%%

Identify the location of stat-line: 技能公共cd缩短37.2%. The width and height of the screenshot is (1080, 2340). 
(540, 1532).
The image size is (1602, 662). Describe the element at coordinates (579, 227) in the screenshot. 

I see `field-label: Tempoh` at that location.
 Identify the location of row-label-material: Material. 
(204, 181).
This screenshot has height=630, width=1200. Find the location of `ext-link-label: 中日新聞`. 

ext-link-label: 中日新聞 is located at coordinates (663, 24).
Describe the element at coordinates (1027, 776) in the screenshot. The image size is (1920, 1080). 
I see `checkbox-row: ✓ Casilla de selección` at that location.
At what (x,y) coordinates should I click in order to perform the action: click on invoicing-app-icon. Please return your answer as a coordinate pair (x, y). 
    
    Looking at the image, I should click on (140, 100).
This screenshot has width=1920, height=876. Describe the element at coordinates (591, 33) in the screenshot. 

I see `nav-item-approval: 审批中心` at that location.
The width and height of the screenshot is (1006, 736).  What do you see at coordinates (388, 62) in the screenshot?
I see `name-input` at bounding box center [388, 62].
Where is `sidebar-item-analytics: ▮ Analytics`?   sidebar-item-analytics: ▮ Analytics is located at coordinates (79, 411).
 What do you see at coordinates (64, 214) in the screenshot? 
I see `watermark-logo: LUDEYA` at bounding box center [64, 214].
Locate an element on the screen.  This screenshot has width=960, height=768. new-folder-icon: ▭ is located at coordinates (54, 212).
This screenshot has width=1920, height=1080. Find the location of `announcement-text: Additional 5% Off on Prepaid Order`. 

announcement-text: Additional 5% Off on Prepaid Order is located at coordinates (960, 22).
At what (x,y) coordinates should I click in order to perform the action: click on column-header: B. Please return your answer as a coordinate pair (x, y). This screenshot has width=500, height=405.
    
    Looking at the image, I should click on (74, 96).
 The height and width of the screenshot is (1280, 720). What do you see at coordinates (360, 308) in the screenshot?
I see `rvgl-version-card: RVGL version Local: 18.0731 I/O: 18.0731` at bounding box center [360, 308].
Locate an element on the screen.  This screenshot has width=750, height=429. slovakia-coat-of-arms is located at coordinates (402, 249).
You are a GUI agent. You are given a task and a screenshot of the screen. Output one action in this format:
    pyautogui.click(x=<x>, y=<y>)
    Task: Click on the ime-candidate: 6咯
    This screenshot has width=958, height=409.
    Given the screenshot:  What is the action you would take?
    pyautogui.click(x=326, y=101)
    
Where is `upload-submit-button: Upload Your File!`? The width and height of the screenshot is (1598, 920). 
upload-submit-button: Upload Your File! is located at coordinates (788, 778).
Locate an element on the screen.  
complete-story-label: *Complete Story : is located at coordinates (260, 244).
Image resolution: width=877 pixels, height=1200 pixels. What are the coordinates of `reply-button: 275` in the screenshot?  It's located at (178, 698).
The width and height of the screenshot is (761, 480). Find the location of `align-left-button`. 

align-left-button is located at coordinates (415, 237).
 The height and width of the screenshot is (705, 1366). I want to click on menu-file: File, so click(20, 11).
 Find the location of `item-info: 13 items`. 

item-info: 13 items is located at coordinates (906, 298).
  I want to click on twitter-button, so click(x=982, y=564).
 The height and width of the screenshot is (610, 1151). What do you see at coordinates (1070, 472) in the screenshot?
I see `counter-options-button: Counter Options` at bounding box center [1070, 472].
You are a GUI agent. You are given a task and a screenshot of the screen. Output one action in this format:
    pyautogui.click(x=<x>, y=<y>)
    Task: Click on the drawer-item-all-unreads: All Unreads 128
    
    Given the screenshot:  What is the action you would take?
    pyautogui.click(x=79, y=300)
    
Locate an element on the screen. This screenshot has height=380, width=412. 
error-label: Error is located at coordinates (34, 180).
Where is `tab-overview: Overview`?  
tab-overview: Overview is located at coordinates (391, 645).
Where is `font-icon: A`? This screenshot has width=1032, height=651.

%%

TO-DO ITEM: Repeat the entries from the start through the line containing "ext-link-label: 中日新聞 is", substituting "screen capture" for "screenshot" and leaving everything else unchanged.

RESPONSE TO THIS EXERCISE:
Identify the location of stat-line: 技能公共cd缩短37.2%. The width and height of the screen capture is (1080, 2340). 
(540, 1532).
The image size is (1602, 662). Describe the element at coordinates (579, 227) in the screen capture. 

I see `field-label: Tempoh` at that location.
 Identify the location of row-label-material: Material. 
(204, 181).
This screen capture has height=630, width=1200. Find the location of `ext-link-label: 中日新聞`. 

ext-link-label: 中日新聞 is located at coordinates (663, 24).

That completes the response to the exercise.